Routes to the model with fewest total requests. Best for:
- Balancing usage over time
- Avoiding overuse of any single model
- Dynamic load distribution

In [None]:
# Simple configs for least-used
lu_configs = [
    ModelConfig(max_rpm=60),
    ModelConfig(max_rpm=60),
    ModelConfig(max_rpm=60),
]

lu_manager = MultiModelManager(
    models=models,
    model_configs=lu_configs,
    strategy=RoutingStrategy.LEAST_USED
)

print("\n=== Least-Used Routing ===")
print("Each request goes to the model with fewest total requests")

# Make several requests
for i in range(9):
    response = lu_manager.invoke(f"What is {i}?")
    print(f"Request {i+1}: {response.content[:30]}...")

# Check distribution
stats = lu_manager._usage_tracker.get_all_stats()
print("\nUsage distribution (should be balanced):")
for idx, stat in stats.items():
    print(f"  Model {idx}: {stat.total_requests} requests")

## 5. Custom Strategy

Define your own routing logic.

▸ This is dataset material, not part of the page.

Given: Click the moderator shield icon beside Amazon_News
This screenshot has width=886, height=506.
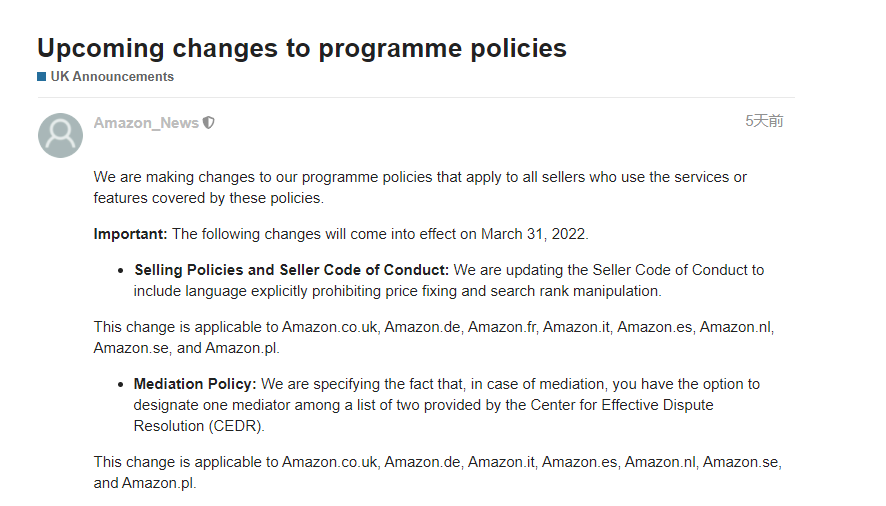Looking at the screenshot, I should click(209, 123).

Best for:
- Complex business logic
- Custom optimization criteria
- Specialized use cases

In [None]:
def success_rate_strategy(models, configs, usage_stats, available_models):
    """
    Custom strategy: prefer models with highest success rate.
    Falls back to first available model if no stats yet.
    """
    best_model = available_models[0]
    best_rate = 0.0
    
    for idx in available_models:
        stats = usage_stats.get(idx)
        if stats and stats.total_requests > 0:
            success_rate = stats.successful_requests / stats.total_requests
            if success_rate > best_rate:
                best_rate = success_rate
                best_model = idx
    
    return best_model

custom_manager = MultiModelManager(
    models=models,
    model_configs=rr_configs,
    strategy=success_rate_strategy
)

print("\n=== Custom Strategy (Success Rate) ===")
print("Routes to model with highest success rate")

# Make several requests
for i in range(6):
    response = custom_manager.invoke(f"Hello {i}")
    print(f"Request {i+1}: {response.content[:30]}...")

# Check distribution and success rates
stats = custom_manager._usage_tracker.get_all_stats()
print("\nUsage and success rates:")
for idx, stat in stats.items():
    if stat.total_requests > 0:
        success_rate = stat.successful_requests / stat.total_requests * 100
        print(f"  Model {idx}: {stat.total_requests} requests, {success_rate:.1f}% success")

## Strategy Comparison

Let's compare all strategies side by side:

In [None]:
import pandas as pd

# Create a comparison table
comparison_data = {
    "Strategy": ["PRIORITY", "COST_AWARE", "ROUND_ROBIN", "LEAST_USED", "Custom"],
    "Best For": [
        "Quality-first with fallback",
        "Cost optimization",
        "Load balancing",
        "Usage balancing",
        "Custom logic"
    ],
    "Distribution": [
        "Uneven (by priority)",
        "Uneven (by cost)",
        "Even rotation",
        "Balanced over time",
        "Depends on logic"
    ],
    "Use Case": [
        "Premium model with cheap fallback",
        "High-volume, budget-conscious",
        "Testing, rate limit avoidance",
        "Long-running applications",
        "Complex requirements"
    ]
}

df = pd.DataFrame(comparison_data)
print("\n=== Strategy Comparison ===")
print(df.to_string(index=False))

## Choosing the Right Strategy

### Use PRIORITY when:
- You want to prefer specific models (e.g., GPT-4) but have fallbacks
- Quality is more important than cost
- You have tiered model access (premium → standard → basic)

### Use COST_AWARE when:
- Cost optimization is your primary goal
- You're processing high volumes
- All models meet your quality requirements

### Use ROUND_ROBIN when:
- You want even distribution across models
- Testing multiple models simultaneously
- Avoiding rate limits on any single provider

### Use LEAST_USED when:
- You want balanced usage over time
- Running long-term applications
- Avoiding overuse of any single model

### Use Custom when:
- You have specific business logic
- Need to combine multiple factors (cost + quality + availability)
- Have unique optimization criteria

## Conclusion

This notebook demonstrated:
- All five routing strategies
- When to use each strategy
- How to implement custom strategies
- Comparing strategies side by side

Choose the strategy that best fits your use case, or combine multiple managers with different strategies for different parts of your application!